Review Blog

Jun 18 2015

That's what wings are for by Patrick Guest and Daniella Germain

cover image

Little Hare, 2015. ISBN 9781742978291
(Age: Preschool - Yr 2) 'There are three things that a respectable dragon needs: strong wings for flying, strong lungs for breathing fire and strong shiny scales.' So what happens if you are a dragon with none of those things? Instead you have wings that are weak and floppy, breath that is faint and wheezy and your skin is soft and furry and blue. And you are the only one of you in your school, laughed at and left alone? For that was Bluey's story. He would climb trees and dream of flying even though he could only use his wings to hug. He was laughed at, scorned and shunned, and when he made the dreadful error of hugging another dragon, his wings were tied up until he could 'behave like a proper dragon.'
However no matter what he did, Bluey couldn't be a 'proper dragon'. But one day his teacher gives him hope. She tells the class about a dragon who lived beyond the sea, who couldn't fly and who couldn't breathe fire but was so wise that others dragons flew to hear his wisdom. And so Bluey begins a journey that gives him hope and helps him find his place in the world and what his wings are really for.
While this is a charming story in itself illustrated with beautiful pictures in a soft palette that emphasise the gentle nature of Bluey, it is the back story that gives it its punch. Bluey started life as a soft toy given to the author's son Noah who had just been diagnosed with Duchenne Muscular Dystrophy, a genetic disorder which affects boys and results in their muscles collapsing with most dying before they are 25. When he was approached by the Duchenne Foundation to write a story about Bluey, Patrick Guest says the words just came to him. The book is dedicated to all with DMD and part of the proceeds will go to the foundation. There's a YouTube interview with the author.

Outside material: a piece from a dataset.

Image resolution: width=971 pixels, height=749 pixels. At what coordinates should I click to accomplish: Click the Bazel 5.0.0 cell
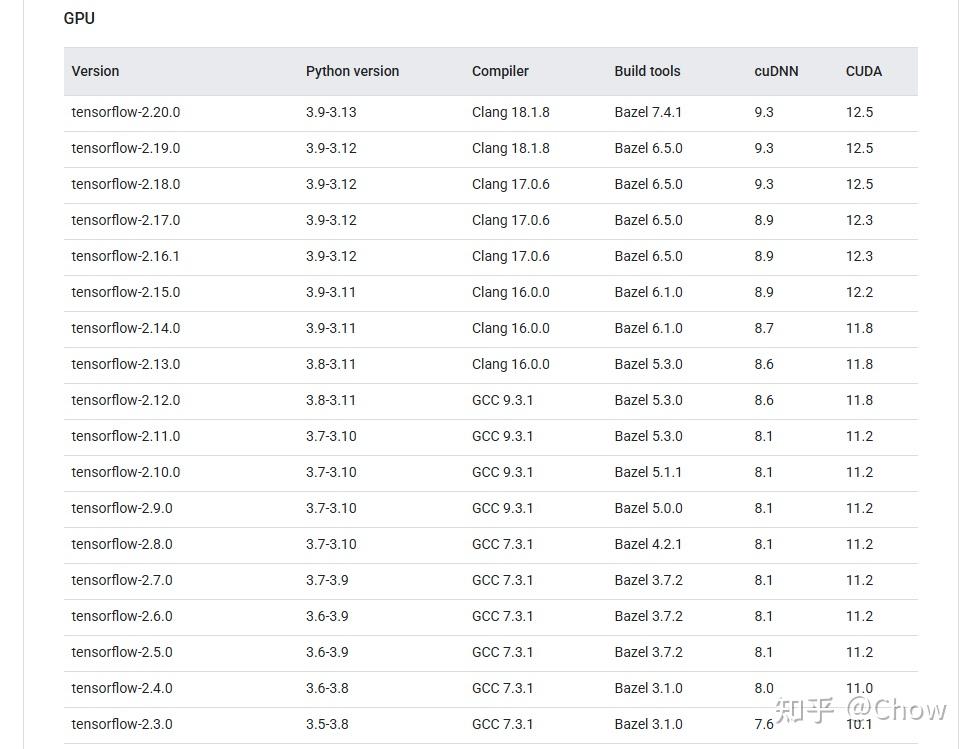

But this is a story about more than just DMD - it's a story about any child who is different and struggles with that difference within the school setting. While it is hoped that our students would not be as cruel as Bluey's dragon friends and teachers much more compassionate than Mr Snakeskin, the truth is that a life of being different, especially physically different where the difference is constantly on show, is a tough one. Even though there was a huge impetus in the provisions for those with a physical disability in 1981 with the International Year of Disabled Persons, discrimination still exists so much so that in 2005 the federal government introduced the Disabled Standards for Education. Currently under review, it is surprising how many in schools are unaware of their obligations under this Act and so stories like Bluey's not only continue but are needed to give us the heads-up. It is so much more than providing ramps, wide aisles and doorways.
This is not just a book for schools where there are children on crutches and in wheelchairs - it's a book for all school libraries so our children learn one of the most valuable lessons of life, that of everyone wanting to be accepted for who they are not what they can (or can't) do. It's a book to inspire children that there is hope and they will find their place in the world and make a difference.